Lembaga

Otoritas Jasa Keuangan (OJK)

Sebagai lembaga pengawas bidang industri jasa keuangan di tanah air, Otoritas Jasa Keuangan menjadi kunci untuk mengupayakan jasa keuangan nasional yang kuat dan dipercaya publik.

Fakta Singkat

Otoritas Jasa Keuangan (OJK)

  • Didirikan: 16 Juli 2012
  • Regulasi: UU Nomor 21 Tahun 2011 tentang Otoritas Jasa Keuangan
  • Fungsi: menyelenggarakan sistem pengaturan dan pengawasan terhadap seluruh kegiatan jasa keuangan.
  • Ruang lingkup: Perbankan, sektor Pasar Modal, dan sektor Industri Keuangan Non-Bank (IKNB).
  • Sebelumnya, fungsi pengaturan dan pengawasan terhadap lembaga perbankan dipegang oleh Bank Indonesia dan fungsi terhadap lembaga non-perbankan dipegang oleh Kementerian Keuangan dan Bapepam-LK.
  • Alih tugas dari Bank Indonesia ke OJK baru terjadi pada 31 Desember 2013. Sementara alih tugas dengan Kementerian Keuangan dan Bapepam-LK dimulai pada 31 Desember 2012.

## Tugas Wajib
A – Tuliskan kembali bagian teks tentang Otoritas Jasa Keuangan yang dimulai dengan "Sebagai lembaga pengawas" dan berlanjut hingga "Keuangan dan Bapepam-LK.".
B – Lanjutkan teks tentang Otoritas Jasa Keuangan mulai setelah kalimat terakhirnya.

Cuplikan dari sebuah dataset:
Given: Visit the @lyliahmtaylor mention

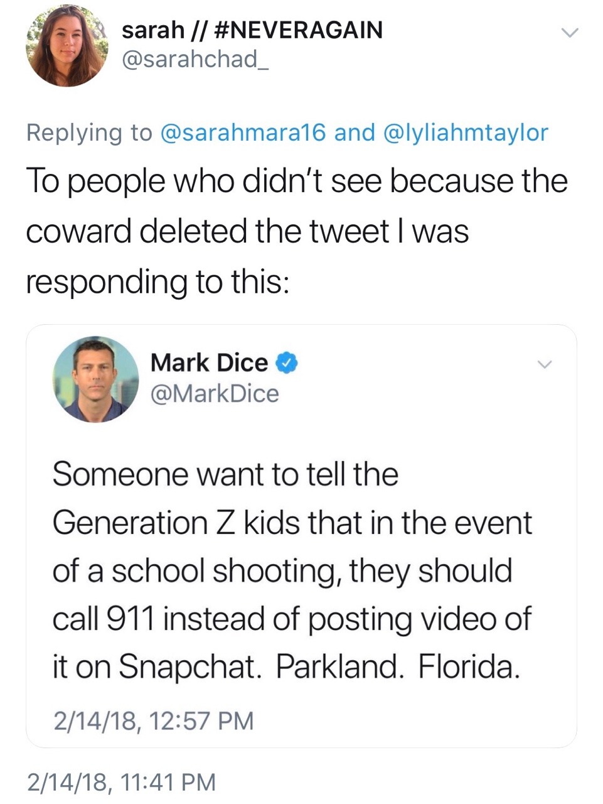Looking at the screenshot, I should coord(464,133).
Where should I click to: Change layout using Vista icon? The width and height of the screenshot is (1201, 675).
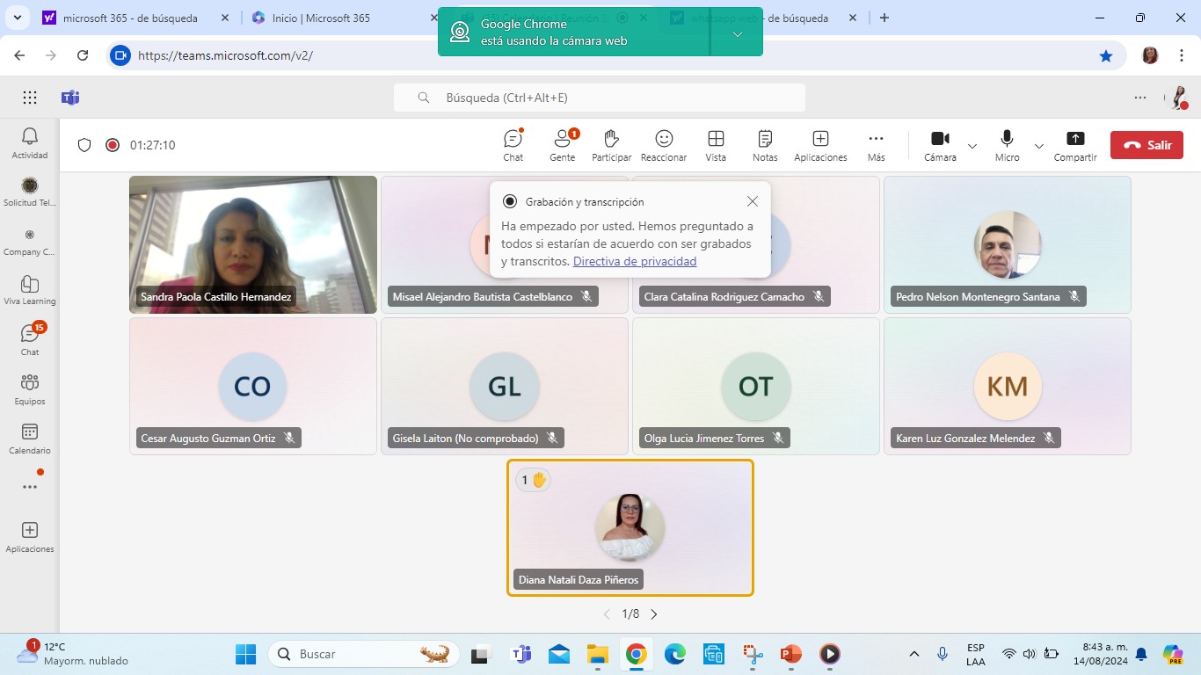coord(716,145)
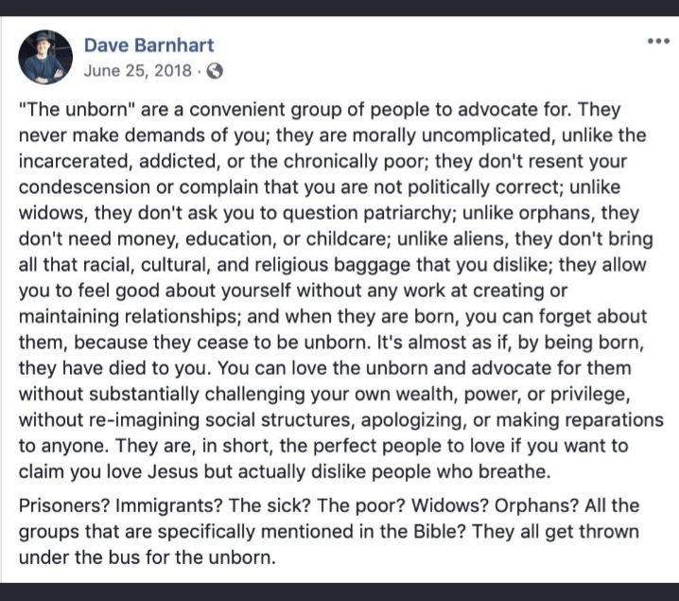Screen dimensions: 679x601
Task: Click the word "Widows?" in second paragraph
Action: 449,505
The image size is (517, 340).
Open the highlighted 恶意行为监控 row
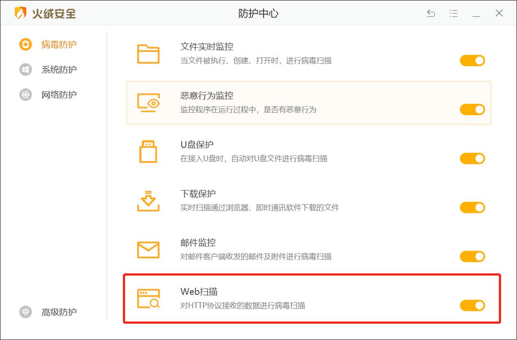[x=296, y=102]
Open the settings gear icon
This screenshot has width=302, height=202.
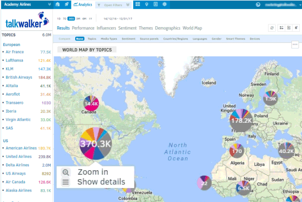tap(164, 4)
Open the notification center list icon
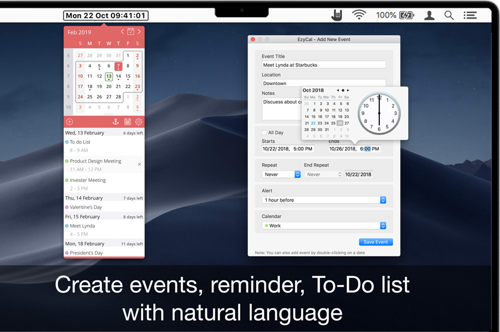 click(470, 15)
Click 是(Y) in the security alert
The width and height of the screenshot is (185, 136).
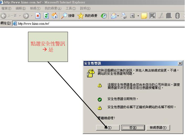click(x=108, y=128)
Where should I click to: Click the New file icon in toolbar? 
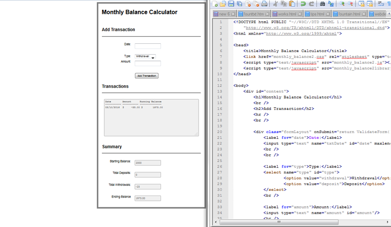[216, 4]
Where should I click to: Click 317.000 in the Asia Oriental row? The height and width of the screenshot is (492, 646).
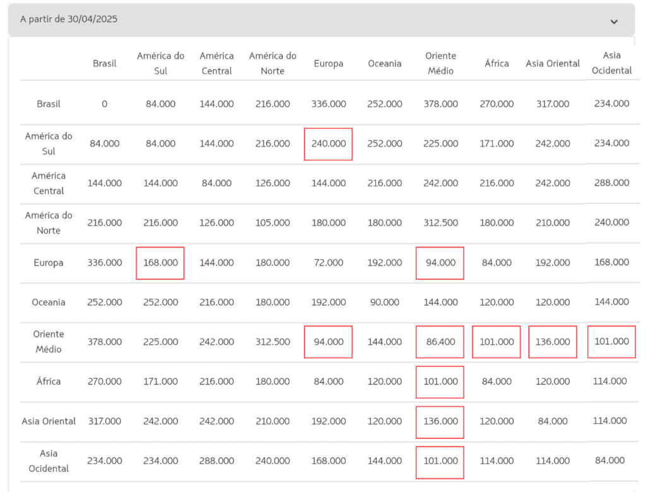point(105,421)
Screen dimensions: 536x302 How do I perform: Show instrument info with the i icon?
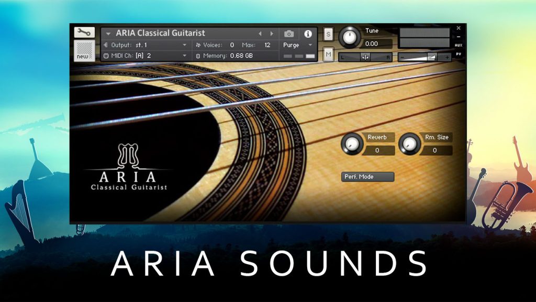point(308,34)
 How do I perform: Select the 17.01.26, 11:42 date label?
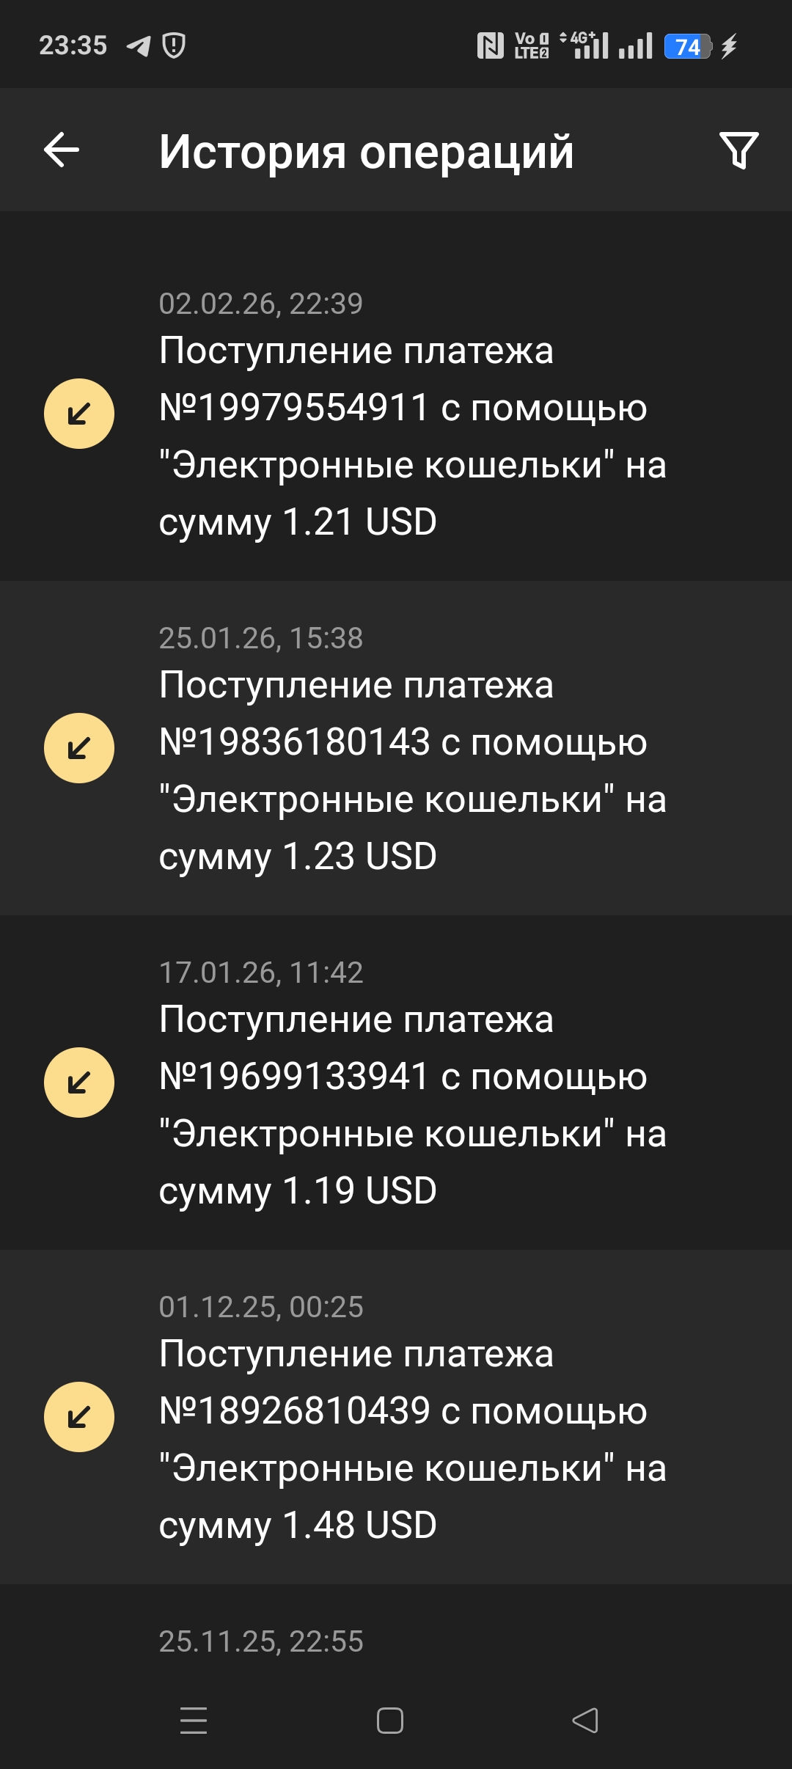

## Jawaban Tiap Tugas
A –
Sebagai lembaga pengawas bidang industri jasa keuangan di tanah air, Otoritas Jasa Keuangan menjadi kunci untuk mengupayakan jasa keuangan nasional yang kuat dan dipercaya publik.

Fakta Singkat

Otoritas Jasa Keuangan (OJK)

  • Didirikan: 16 Juli 2012
  • Regulasi: UU Nomor 21 Tahun 2011 tentang Otoritas Jasa Keuangan
  • Fungsi: menyelenggarakan sistem pengaturan dan pengawasan terhadap seluruh kegiatan jasa keuangan.
  • Ruang lingkup: Perbankan, sektor Pasar Modal, dan sektor Industri Keuangan Non-Bank (IKNB).
  • Sebelumnya, fungsi pengaturan dan pengawasan terhadap lembaga perbankan dipegang oleh Bank Indonesia dan fungsi terhadap lembaga non-perbankan dipegang oleh Kementerian Keuangan dan Bapepam-LK.

B –
KOMPAS/LASTI KURNIA

Suasana Pelayanan Pelanggan di Sistem Layanan Infromasi Keuangan (SLIK) Otoritas Jasa Keuangan, Gedung Radius Prawiro, Bank Indonesia, Jakarta. Jumat (14/2/2020). Otoritas Jasa Keuangan (OJK) mewajibkan perusahaan asuransi untuk memiliki direktur kepatuhan sebagai upaya perusahaan menerapkan tata kelola secara baik.Hal ini tertuang dalam Peraturan OJK (POJK) Nomor 43/2019 tentang Perubahan atas POJK Nomor 73/2016 tentang Tata Kelola Perusahaan yang Baik bagi Perusahaan Perasuransian.

Ketidakpastian masyarakat terhadap situasi ekonomi diakbibatkan konflik geopolitik di sejumlah negara dan kondisi transisi pemulihan dari pandemi Covid-19. Selain itu, permasalahan ekonomi gobal yang berdampak di berbagai negara semakin menguatkan kekhawatiran terhadap situasi ekonomi.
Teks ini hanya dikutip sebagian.